Posted on 08/04/2009 9:38:31 PM PDT by bruinbirdman
They were arrested near the North Korean-Chinese border in March while on a reporting trip for Current TV, the Green media venture founded by former Vice President Al Gore.
Former U.S. President Bill Clinton brought two freed U.S. journalists out of North Korea early Wednesday following rare talks with reclusive leader Kim Jong Il, who pardoned the women sentenced to hard labor for entering the country illegally.
Euna Lee and Laura Ling were heading back to the U.S. with Clinton, his spokesman Matt McKenna said, less than 24 hours after the former U.S. leader landed in the North Korean capital on a private, humanitarian trip to secure their release.
The women, dressed in short-sleeved shirts and jeans, appeared healthy as they climbed the steps to the plane and shook hands with Clinton before getting into the jet, APTN footage in Pyongyang showed. Clinton waved, put his hand over his heart and then saluted.
North Korean officials waved as the plane took off. McKenna said the flight was bound for Los Angeles, where the journalists will be reunited with their families. The White House had no comment.
Their departure was a jubilant conclusion to a more than four-month ordeal for the women. They were sentenced in June to 12 years of hard labor for illegal entry and engaging in hostile acts.
U.S. Secretary of State Hillary Rodham Clinton had urged North Korea last month to grant them amnesty, saying they were remorseful and their families anguished.
North Korean media characterized the womens release as proof of humanitarian and peace-loving policy.
Their families said they were overjoyed by the pardon. Lee, 36, a South Korean-born U.S. citizen, is the mother of a 4-year-old. Ling, a 32-year-old California native, is the younger sister of Lisa Ling, a correspondent for CNN as well as The Oprah Winfrey Show and National Geographic Explorer.

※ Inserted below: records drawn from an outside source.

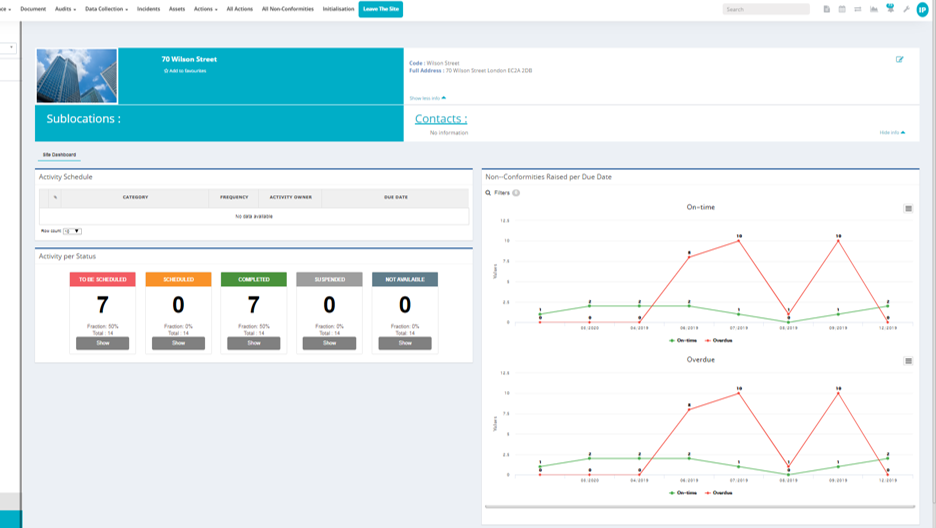Viewport: 936px width, 528px height.
Task: Click the edit site pencil icon
Action: (900, 60)
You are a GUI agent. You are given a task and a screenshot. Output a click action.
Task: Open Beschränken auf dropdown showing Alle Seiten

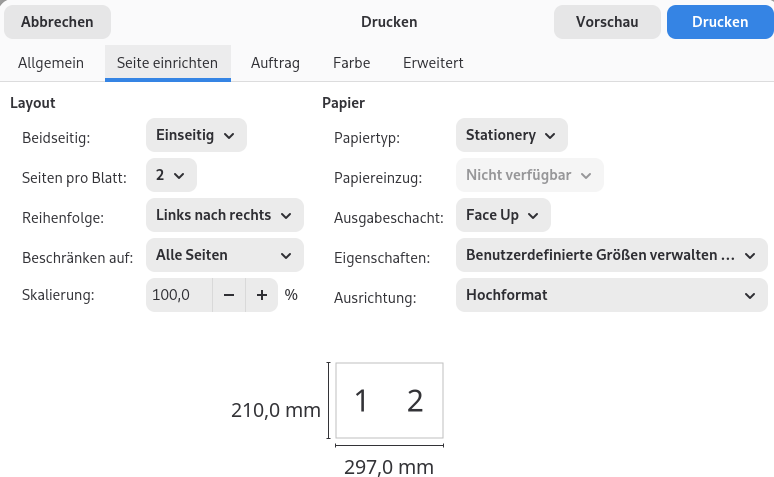coord(224,255)
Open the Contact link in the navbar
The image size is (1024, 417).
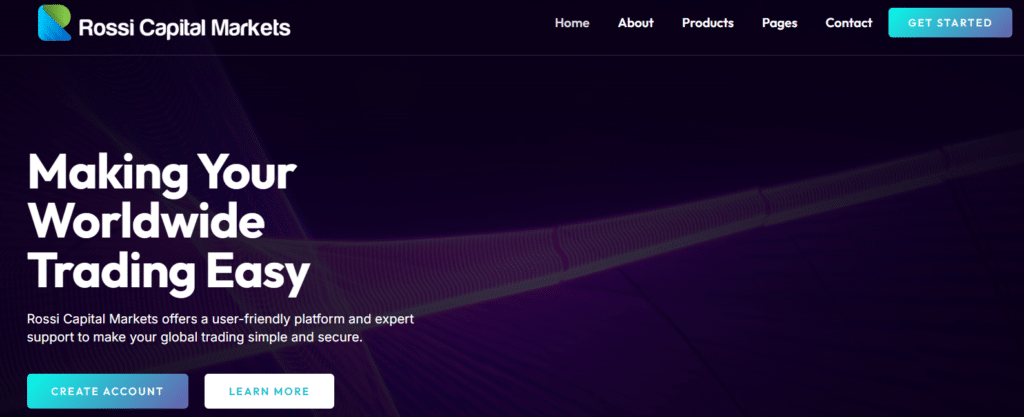click(848, 23)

Clintons landmark trip to Pyongyang also resulted in rare talks with reclusive Kim Jong Il that state-run media described as wide-ranging and exhaustive. The meeting was Kims first with a prominent Western figure since reportedly suffering a stroke nearly a year ago.
While the White House emphasized the private nature of Clintons trip, his landmark visit to Pyongyang to free the Americans was a coup that came at a time of heightened tensions over North Koreas nuclear program.
State media said Clinton apologized on behalf of the women and relayed President Barack Obamas gratitude. The report said the visit would contribute to deepening the understanding between North Korea and the United States.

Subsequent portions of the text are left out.